_Quoted passage_:
= Jerry Balentine =

American osteopathic physician and academic administrator

Jerry Balentine is an American osteopathic physician and academic administrator who has served as president of New York Institute of Technology since July 1, 2025.

==Education==
Balentine earned his bachelor's degree from McDaniel College, then his Doctor of Osteopathic Medicine degree from the Philadelphia College of Osteopathic Medicine. He completed an internship at St. Joseph’s Hospital in Philadelphia and an emergency medicine residency at Lincoln Hospital (Bronx) (formerly Lincoln Medical and Mental Health Center), where he was chief resident.

==Career==
Balentine held senior leadership roles in hospital administration, including positions as chief medical officer and executive vice president at St. Barnabas Hospital (Bronx).

In 2025, Balentine was appointed to the board of directors of the Long Island Association. His November 18, 2025 op-ed in The Wall Street Journal, "Universities Need More AI, Not Less," discussed how universities should teach AI skills to students to ensure career success. It was followed by an interview with Fox News on November 21, 2025. He also wrote another op-ed, "The College Degree Isn’t Dead. But the Wrong Kind Could Cost You $2 Million," on March 26, 2026 in Fortune as well as an op-ed in Newsday, "How Long Island Can Lead Innovation in a New Era" on July 29, 2026.

Balentine maintains a small goat farm near Woodstock, New York.

_Data supplied_:
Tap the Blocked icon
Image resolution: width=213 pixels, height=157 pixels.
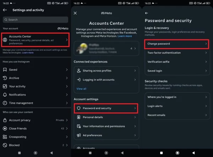5,145
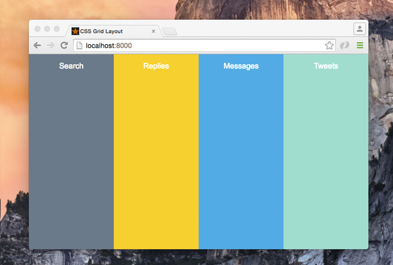Minimize the browser window
The image size is (393, 265).
pyautogui.click(x=47, y=29)
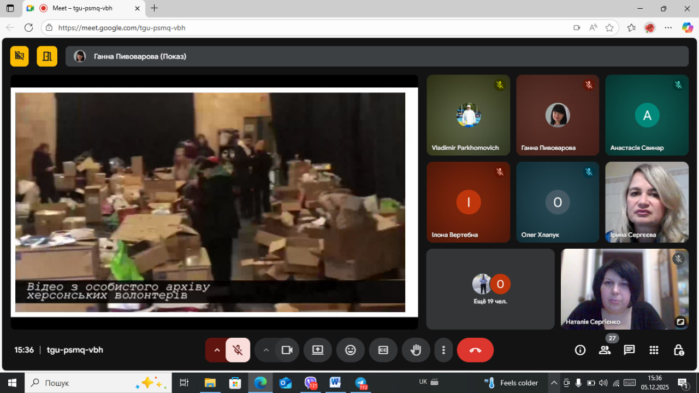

_What you should do_: Copy the Jerry Balentine article from "In 2025, Balentine" up to and including "Woodstock, New York.", renaming "goat farm" to "horse farm". Work only from the Jerry Balentine article, not from the items.

_Task solution_:
In 2025, Balentine was appointed to the board of directors of the Long Island Association. His November 18, 2025 op-ed in The Wall Street Journal, "Universities Need More AI, Not Less," discussed how universities should teach AI skills to students to ensure career success. It was followed by an interview with Fox News on November 21, 2025. He also wrote another op-ed, "The College Degree Isn’t Dead. But the Wrong Kind Could Cost You $2 Million," on March 26, 2026 in Fortune as well as an op-ed in Newsday, "How Long Island Can Lead Innovation in a New Era" on July 29, 2026.

Balentine maintains a small horse farm near Woodstock, New York.